I’m sure you’ve figured out what you’re giving up for Lent. Whatever you’ve chosen, it gets awkward when everyone asks you what you’re sacrificing, especially when you want to grow in humility. To avoid the occasion of pride, here are 10 things you can tell them and the reasons why you would give these things up.
1. Household Commitments
A spin on the classic "I'm giving up church for Lent" but this isn't a mortal sin! Win-win.
2. Turning Left
Some unfortunate souls are born with the inability to turn left. In order to better understand their suffering, give up your bi-directional privilege.
3. Your Human Rights
Some unfortunate souls don’t have human rights. Ask an accountability partner to chain you in their room and deprive you of food and water!
4. Being White
Take Ash Wednesday a step further! (If you find this joke too offensive, pretend I said something like "give up Starbucks and leggings as pants" or some other white stereotype.)
5. Hope in Humanity
The world is just too messed up. Between terrorism, midterms, and rampant secularism, there’s really no reason to keep going. Give up trying, and go live alone in a cave somewhere.
6. Laughter
The best part about Lent is the sorrow. Embrace the sorrow by refusing to laugh at ANYTHING. To increase temptation, place banana peels around campus.
7. Your Relationship
Did the girl you meet at orientation gain the freshman 15? Here’s your out!

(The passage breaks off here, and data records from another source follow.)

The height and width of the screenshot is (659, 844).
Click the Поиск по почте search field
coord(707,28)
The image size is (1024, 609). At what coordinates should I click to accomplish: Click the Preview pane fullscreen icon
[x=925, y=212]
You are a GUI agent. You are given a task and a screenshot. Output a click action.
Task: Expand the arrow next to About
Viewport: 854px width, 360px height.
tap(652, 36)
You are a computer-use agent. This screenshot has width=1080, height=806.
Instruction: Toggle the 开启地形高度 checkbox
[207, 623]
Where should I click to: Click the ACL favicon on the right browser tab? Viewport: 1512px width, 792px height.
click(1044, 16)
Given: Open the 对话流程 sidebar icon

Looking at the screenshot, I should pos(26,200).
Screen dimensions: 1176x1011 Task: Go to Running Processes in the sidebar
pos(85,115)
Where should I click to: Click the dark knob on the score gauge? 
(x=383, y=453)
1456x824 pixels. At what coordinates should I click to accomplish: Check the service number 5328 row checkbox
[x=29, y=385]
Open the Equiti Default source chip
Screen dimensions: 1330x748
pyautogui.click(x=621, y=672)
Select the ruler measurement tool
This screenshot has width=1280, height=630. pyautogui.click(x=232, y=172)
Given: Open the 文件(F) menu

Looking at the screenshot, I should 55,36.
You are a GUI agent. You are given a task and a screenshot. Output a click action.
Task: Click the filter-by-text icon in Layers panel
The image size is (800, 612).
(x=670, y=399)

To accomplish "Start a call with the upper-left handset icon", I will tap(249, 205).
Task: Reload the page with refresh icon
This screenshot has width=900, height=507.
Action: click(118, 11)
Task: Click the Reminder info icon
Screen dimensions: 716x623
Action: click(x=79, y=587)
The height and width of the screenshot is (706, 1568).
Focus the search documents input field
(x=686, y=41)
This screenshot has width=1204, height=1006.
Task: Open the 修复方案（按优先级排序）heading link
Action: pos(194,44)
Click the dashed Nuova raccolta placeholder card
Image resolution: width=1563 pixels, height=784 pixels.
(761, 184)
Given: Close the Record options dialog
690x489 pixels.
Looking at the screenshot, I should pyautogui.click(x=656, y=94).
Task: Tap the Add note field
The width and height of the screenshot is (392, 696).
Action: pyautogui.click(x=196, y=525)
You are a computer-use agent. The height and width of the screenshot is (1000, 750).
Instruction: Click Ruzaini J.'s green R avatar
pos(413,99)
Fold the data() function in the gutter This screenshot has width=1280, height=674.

Break up with her under the guise of "focusing on your relationship with Jesus." (Which, let's be honest, is not impossible to do while dating. Like, is it only possible to focus on one relationship at a time? Seriously, Frannies.)
9. The Funk
We want the funk. Give up the funk. We want the funk. Gotta have that funk.
10. Jokes About Caf Food
Fine, the food is sub-par, we get it. But first of all, it’s better than anything you could make and second, your jokes aren’t very funny. I am the only one who is funny.